Exercise directions: Can you restate the items from the line containing "Identify the location of y-tick-label: 0.1." down to the line containing "The image size is (1000, 500).", with "screenshot" renamed to "screen capture" and nothing else changed?

(Beginning of Data for this task)

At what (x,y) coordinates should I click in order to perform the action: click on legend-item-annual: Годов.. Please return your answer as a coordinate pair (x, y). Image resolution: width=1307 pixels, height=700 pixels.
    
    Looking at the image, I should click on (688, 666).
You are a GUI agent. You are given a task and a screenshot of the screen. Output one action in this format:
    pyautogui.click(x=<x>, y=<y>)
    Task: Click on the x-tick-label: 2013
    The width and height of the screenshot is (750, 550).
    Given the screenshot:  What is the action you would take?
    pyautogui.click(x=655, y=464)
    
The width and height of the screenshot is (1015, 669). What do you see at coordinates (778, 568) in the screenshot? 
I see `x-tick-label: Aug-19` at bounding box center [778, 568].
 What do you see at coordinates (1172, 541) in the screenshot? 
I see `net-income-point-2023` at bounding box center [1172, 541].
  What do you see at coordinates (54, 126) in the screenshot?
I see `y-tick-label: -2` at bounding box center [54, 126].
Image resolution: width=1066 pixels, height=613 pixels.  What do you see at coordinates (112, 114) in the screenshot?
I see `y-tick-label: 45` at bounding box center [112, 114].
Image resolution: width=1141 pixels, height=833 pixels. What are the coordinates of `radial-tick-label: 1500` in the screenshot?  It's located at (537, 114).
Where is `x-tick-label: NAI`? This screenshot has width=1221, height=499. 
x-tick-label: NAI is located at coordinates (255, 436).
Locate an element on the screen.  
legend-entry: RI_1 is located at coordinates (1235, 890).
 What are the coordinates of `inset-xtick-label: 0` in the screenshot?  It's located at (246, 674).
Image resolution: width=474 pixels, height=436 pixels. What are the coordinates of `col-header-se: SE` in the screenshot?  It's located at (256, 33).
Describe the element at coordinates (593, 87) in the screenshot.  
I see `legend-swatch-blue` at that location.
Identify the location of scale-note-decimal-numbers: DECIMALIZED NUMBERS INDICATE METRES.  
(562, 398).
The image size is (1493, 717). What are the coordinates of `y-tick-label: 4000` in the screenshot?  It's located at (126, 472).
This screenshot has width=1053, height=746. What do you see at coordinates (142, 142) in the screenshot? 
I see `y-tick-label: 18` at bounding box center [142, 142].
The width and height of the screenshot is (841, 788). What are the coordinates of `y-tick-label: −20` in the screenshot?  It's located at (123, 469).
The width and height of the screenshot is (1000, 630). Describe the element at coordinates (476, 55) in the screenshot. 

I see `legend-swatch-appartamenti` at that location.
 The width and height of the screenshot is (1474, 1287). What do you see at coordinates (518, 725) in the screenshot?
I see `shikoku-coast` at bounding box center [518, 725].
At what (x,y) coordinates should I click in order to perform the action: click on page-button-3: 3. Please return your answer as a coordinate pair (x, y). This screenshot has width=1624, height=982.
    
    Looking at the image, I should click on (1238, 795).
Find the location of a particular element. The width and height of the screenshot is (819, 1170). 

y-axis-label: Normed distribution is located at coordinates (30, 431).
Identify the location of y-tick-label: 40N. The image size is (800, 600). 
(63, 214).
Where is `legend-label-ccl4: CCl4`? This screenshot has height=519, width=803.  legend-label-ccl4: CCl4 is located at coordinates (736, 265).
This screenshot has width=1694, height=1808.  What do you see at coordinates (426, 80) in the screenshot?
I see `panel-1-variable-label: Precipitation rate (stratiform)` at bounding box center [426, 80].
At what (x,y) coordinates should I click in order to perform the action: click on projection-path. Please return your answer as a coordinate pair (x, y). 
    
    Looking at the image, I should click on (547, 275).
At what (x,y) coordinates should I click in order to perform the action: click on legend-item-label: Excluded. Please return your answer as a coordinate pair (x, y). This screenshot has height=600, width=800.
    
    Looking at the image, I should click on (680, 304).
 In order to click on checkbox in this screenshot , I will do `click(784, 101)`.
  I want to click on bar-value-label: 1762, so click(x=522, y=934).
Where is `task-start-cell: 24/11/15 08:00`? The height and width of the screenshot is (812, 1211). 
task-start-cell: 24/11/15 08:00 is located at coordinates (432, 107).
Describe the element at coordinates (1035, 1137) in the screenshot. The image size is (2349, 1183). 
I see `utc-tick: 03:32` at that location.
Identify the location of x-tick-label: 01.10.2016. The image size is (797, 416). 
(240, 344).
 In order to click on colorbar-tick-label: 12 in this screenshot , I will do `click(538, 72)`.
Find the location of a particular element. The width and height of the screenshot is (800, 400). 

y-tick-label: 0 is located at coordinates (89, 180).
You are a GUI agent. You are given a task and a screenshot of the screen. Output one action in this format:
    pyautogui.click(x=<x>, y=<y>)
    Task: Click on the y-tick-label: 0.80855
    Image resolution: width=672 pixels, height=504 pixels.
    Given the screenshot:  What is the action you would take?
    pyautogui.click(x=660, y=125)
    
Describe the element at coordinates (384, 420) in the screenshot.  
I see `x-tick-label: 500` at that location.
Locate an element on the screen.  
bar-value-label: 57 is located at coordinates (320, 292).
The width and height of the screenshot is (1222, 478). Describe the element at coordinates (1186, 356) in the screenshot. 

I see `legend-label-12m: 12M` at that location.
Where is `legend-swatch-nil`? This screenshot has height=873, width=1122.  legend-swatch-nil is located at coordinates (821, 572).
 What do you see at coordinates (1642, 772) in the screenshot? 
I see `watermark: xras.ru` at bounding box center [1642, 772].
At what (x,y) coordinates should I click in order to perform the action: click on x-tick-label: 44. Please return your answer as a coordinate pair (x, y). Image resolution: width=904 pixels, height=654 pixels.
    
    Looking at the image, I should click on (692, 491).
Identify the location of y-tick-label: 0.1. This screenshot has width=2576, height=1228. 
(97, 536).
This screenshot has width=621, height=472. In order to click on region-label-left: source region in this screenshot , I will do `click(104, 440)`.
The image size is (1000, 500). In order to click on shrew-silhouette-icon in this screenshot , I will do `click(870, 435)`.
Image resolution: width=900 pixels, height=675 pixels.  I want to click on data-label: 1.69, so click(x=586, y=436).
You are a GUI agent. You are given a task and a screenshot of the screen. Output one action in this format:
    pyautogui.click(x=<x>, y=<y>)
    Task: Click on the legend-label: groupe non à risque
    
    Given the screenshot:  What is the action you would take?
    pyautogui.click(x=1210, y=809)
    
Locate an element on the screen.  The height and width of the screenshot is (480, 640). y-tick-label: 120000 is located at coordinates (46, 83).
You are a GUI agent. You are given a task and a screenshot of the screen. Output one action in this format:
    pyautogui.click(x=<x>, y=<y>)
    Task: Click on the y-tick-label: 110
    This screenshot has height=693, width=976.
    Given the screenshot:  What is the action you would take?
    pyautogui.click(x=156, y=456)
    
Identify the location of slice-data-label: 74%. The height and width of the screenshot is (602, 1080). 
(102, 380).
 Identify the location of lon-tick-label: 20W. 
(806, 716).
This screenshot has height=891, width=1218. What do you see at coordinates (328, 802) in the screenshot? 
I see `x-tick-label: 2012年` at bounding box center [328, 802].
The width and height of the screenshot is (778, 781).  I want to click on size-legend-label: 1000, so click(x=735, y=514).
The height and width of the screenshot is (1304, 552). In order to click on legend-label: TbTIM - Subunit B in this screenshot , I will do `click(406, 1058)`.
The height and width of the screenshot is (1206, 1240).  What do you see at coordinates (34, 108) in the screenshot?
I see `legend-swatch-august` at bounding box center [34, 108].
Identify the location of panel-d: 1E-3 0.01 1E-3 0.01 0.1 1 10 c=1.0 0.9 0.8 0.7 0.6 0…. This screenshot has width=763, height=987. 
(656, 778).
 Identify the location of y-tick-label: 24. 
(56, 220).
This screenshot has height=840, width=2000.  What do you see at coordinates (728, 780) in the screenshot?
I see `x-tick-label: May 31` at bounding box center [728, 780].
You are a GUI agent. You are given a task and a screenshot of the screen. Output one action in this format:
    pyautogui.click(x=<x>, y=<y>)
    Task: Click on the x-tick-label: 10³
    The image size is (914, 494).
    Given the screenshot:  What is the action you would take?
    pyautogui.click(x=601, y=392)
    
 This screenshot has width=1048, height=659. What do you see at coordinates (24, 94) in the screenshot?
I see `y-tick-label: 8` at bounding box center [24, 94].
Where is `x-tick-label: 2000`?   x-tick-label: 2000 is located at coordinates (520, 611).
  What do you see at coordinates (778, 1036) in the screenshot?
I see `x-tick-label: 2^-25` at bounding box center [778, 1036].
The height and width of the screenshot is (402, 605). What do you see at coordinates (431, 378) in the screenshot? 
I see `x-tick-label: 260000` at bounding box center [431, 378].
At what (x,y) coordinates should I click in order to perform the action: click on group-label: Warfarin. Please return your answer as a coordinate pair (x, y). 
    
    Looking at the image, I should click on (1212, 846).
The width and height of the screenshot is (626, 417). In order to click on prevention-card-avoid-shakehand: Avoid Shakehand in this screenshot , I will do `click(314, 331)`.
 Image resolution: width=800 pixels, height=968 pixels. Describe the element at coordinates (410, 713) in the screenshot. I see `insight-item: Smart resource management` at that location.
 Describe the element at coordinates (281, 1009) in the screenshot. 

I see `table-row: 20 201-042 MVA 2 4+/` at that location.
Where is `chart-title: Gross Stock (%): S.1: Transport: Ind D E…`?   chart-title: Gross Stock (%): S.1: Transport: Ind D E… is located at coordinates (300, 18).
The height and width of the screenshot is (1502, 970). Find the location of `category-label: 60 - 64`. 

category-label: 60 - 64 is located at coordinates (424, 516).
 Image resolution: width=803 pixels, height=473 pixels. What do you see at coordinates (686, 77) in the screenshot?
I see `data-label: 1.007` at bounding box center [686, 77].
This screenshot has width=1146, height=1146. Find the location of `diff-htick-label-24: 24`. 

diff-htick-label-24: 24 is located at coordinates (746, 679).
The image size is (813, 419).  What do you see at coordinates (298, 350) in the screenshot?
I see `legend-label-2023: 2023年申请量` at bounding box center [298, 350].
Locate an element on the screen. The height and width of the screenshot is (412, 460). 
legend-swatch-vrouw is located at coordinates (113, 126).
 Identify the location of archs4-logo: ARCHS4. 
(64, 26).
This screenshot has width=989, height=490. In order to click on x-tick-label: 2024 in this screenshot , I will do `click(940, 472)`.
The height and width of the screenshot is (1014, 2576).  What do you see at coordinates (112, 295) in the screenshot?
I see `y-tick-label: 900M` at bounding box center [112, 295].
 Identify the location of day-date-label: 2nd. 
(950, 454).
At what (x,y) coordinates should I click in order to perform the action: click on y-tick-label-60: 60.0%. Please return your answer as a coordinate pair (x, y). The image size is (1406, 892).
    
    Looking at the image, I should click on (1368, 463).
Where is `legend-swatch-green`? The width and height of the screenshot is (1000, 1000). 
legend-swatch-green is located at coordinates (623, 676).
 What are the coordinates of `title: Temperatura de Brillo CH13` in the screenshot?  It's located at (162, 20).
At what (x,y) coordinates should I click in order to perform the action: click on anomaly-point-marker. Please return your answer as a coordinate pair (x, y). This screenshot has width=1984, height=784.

(End of Data for this task)

Task output:
Identify the location of y-tick-label: 0.1. This screen capture has width=2576, height=1228. 
(97, 536).
This screen capture has width=621, height=472. In order to click on region-label-left: source region in this screen capture , I will do `click(104, 440)`.
The image size is (1000, 500). In order to click on shrew-silhouette-icon in this screen capture , I will do `click(870, 435)`.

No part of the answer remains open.